And now it was with some dread that Margret and Asta began to minister to the living and see to the dead. Asta carried Osmund and the others out and buried them in a snowbank for the time being. Margret went to the storehouses and brought out dried reindeer meat and sourmilk. The first of these she seethed in broth, and with this she cooked some pieces of mutton, and she also found some salt to add to it, for Brattahlid was a rich farm, and sometimes in the summer when a fire was built for other purposes, such as butchering or washing clothes, the servingmaids made salt from the water of the fjord. In addition to these things, she found much dried dulse and dried angelica, and these, too, she added to the broth, so that it was thick and smooth and nourishing, and on this food, first the broth, then the bits of meat, then the sourmilk, the folk of the steading began to revive. Sira Isleif, they said, had gone off with one servingman to Ragnleif’s steading, upon hearing that Ragnleif was ill. This was some six or seven days before.

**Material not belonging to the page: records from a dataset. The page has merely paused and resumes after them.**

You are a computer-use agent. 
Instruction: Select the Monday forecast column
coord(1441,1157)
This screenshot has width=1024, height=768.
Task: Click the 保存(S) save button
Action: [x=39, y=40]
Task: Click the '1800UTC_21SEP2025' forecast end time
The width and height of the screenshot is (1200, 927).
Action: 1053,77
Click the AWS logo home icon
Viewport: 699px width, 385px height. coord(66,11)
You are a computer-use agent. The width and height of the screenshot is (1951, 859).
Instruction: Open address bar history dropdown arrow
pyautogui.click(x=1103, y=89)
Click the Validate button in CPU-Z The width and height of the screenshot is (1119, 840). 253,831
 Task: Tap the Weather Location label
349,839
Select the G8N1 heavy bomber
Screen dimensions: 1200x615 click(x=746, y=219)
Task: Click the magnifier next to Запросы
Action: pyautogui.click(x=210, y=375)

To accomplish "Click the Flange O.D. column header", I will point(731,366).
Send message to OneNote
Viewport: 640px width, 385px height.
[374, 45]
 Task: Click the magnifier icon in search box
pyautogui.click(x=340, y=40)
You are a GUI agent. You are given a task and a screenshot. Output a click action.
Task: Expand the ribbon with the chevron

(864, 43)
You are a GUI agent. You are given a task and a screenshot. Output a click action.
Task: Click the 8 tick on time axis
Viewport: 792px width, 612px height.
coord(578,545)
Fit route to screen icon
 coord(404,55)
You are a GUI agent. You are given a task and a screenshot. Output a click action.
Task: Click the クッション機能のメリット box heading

After feeding the folk, Margret and Asta went about and washed them with heated water, for all of them were covered with vomit and other dirt. Then they washed the floors and benches and beat out the furs in all the bedclosets and brought snow into the steading for clear, clean water. And these tasks took all of the rest of the day and part of the night, so that the two women were much fatigued when they at last went to the bedcloset they were accustomed to sharing. They lay with Sigurd on the inside, beside Asta, and Bryndis in her foxskins between them. Now Margret said to Asta, “Have you heard the tale of Sigurd Njalsson, when he was in the Northsetur and discovered the ship of Arnbjorn the Norwegian in the time of Bishop Arnald?” But Asta had not heard this tale. Margret said, “Here is what Sigurd said, ‘There is nothing more certain than that the foul air of a closed room where men have died of sickness is utterly destructive.’ ” And Asta said, “If he is right, then we will find it out soon enough.” And the two women went to sleep.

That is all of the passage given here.